Listed Building – Grade II
- Official name: Cheese Market
- Designated: 24 October 1951
- Reference no.: 7393

= Cheese Market, Hay-on-Wye =

Municipal building in Hay-on-Wye, Wales

The Cheese Market in Hay-on-Wye (Marchnad gaws Y Gelli Gandryll), formerly Hay-on-Wye Town Hall, (Neuadd y Dref Y Gelli Gandryll), is a municipal building in Market Street, Hay-on-Wye, Powys, Wales. The structure, which has been restored with support from the Heritage Lottery Fund so that the first floor can be let out for residential use, is a Grade II listed building.

== History ==
The first municipal building in the town was a market hall which was completed in the 17th century. After the original structure became dilapidated it was demolished, and a local businessman, William Enoch, commissioned a butter market which was erected at the east end of the site: it was designed in the style of a Doric Temple, built in rubble masonry and was completed in 1833.

Around the same time, the lord of the manor, Sir Joseph Bailey, 1st Baronet, whose seat was at Glanusk Park, decided to commission a combined cheese market and town hall at the west end of the same site. The new building was designed in the neoclassical style, built in ashlar stone and was completed in 1835. The design involved an asymmetrical main frontage with three bays facing onto Market Street; there were two openings with voussoirs and keystones separated by a Doric order column on the ground floor, and there was also a doorway in the right hand corner. On the first floor, there were three sash windows also with voussoirs and keystones surmounted by wide eaves at roof level. Internally, the principal rooms were the cheese market on the ground floor and an assembly room on the first floor, which was used as a venue for hearings of the manorial court.

In 1867, the then Lord of the Manor and owner of the cheese market, Sir Joseph Bailey, 2nd Baronet, purchased the butter market as well to consolidate his holdings. Hay's borough council, which had not met for many years, was abolished under the Municipal Corporations Act 1883. Instead the town was made a local government district in 1864, governed by a local board. Such districts were converted into urban districts in 1894. The new urban district council acquired the cheese market from the Glanusk Estate in 1901. It served as the venue for meetings of the local masonic lodge until new premises at Brecon Road were purchased in 1972. In 1926, the Bishop of Menevia, Francis Vaughan, gave his consent to Roman Catholic Mass being celebrated in the assembly room. This continued until 1967 when St. Joseph's RC Church in Belmont Road was opened.

Following local government re-organisation in 1974, ownership of the building passed to Brecknock Borough Council and, following the introduction of unitary authorities in 1996, it passed to Powys County Council. A statue sculpted by Edward Folkard depicting the only Welsh ruler of England, King Henry VII, was affixed to the west end of the building in the mid-1990s.

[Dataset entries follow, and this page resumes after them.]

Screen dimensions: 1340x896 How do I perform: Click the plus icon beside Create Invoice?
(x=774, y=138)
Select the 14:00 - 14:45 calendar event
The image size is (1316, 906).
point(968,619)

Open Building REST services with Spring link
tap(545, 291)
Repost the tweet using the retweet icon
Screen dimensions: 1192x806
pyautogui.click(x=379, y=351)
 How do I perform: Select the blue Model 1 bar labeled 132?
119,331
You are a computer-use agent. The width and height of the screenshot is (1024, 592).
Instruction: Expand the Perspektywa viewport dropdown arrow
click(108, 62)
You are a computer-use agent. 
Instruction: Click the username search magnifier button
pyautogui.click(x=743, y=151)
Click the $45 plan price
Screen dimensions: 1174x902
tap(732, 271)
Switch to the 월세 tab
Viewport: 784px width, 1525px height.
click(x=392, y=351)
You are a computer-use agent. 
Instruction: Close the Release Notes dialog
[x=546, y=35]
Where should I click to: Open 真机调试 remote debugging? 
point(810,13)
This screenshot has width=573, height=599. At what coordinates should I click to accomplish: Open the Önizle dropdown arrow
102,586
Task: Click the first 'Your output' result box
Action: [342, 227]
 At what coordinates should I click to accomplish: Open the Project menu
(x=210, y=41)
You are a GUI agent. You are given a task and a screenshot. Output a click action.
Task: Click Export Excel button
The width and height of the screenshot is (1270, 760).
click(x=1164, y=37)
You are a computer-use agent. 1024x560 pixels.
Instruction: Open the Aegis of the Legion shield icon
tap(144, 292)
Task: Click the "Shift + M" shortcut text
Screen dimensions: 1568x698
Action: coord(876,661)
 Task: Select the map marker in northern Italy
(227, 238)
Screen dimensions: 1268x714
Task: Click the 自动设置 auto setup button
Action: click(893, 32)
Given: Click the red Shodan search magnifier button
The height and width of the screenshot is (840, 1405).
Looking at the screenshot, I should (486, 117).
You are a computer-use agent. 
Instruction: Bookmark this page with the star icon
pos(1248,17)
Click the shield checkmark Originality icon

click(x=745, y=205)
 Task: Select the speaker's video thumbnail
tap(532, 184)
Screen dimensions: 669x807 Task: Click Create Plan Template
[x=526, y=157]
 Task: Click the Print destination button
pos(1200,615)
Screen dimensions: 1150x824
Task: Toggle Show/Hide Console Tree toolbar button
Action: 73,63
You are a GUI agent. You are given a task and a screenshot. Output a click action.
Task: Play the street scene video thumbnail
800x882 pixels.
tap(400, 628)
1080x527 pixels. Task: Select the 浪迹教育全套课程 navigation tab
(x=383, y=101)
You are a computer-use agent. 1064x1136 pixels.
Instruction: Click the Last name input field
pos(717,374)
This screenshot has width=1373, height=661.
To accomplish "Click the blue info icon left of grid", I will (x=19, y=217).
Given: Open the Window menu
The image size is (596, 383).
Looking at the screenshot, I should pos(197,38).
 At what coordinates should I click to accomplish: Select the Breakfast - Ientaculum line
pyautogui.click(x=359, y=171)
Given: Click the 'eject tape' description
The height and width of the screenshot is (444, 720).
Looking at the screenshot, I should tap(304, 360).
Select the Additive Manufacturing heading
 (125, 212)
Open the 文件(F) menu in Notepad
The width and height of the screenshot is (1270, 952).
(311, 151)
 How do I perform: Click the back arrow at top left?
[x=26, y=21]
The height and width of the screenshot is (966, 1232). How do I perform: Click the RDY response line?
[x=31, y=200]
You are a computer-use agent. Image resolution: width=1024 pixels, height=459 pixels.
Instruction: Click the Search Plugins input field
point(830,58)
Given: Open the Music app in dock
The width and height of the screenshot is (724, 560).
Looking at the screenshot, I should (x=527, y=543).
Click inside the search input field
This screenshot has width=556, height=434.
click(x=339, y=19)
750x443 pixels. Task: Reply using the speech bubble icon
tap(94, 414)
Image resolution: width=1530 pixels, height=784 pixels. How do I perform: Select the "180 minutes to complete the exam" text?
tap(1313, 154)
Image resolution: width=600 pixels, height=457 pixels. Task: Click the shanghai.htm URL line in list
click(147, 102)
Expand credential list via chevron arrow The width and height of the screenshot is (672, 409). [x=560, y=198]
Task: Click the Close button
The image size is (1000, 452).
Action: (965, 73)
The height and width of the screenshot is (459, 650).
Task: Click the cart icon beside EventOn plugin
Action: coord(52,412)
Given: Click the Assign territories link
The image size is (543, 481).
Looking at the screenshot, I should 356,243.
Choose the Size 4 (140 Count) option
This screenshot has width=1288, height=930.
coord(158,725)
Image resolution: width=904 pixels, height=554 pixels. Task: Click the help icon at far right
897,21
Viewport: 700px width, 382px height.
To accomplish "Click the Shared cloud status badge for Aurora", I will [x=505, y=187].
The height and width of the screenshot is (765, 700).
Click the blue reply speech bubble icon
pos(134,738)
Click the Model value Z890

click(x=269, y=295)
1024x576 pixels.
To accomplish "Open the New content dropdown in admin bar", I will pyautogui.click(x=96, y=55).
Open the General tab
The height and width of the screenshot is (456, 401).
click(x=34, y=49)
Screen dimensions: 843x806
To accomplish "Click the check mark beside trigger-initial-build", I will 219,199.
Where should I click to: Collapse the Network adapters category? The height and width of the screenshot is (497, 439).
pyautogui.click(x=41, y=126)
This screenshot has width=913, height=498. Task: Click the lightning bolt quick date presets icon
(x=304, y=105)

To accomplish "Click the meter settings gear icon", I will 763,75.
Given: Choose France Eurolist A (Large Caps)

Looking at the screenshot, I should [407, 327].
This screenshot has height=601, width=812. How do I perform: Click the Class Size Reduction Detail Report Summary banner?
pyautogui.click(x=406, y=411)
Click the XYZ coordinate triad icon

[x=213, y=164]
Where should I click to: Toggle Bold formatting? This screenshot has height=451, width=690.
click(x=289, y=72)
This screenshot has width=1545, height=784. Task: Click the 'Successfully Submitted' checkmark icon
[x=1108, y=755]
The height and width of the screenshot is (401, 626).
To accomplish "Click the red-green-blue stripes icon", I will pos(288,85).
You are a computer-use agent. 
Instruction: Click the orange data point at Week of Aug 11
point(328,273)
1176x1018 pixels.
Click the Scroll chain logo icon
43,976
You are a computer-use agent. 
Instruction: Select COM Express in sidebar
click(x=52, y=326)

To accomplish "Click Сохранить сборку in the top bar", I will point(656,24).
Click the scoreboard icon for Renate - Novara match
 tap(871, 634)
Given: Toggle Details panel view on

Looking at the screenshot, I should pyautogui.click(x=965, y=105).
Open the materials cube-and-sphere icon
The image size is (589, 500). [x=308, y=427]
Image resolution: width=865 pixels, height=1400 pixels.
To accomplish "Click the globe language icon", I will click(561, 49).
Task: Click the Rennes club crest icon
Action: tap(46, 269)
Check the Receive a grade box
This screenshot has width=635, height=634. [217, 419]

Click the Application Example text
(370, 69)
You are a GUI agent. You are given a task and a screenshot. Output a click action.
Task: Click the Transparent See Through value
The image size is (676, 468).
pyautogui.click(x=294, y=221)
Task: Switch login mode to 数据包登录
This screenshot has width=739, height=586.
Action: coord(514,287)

After serving as the home of the Hay Photography Club for a while, the assembly room then fell vacant and building began to deteriorate. In 2008, the building was acquired by a community interest company, which secured a grant of £286,000 from the Heritage Lottery Fund to carry out restoration works. A mosaic, designed by local artists Shelagh Popham and Pat Birk, was assembled from 900 tiles, each individually sponsored by members of the public to create a representation of the history of the town: the finished item was installed on one of the internal walls on the ground floor. Meanwhile, the programme of improvements to the building, which included the conversion of the assembly room into a private apartment for holiday-makers, was completed in April 2014.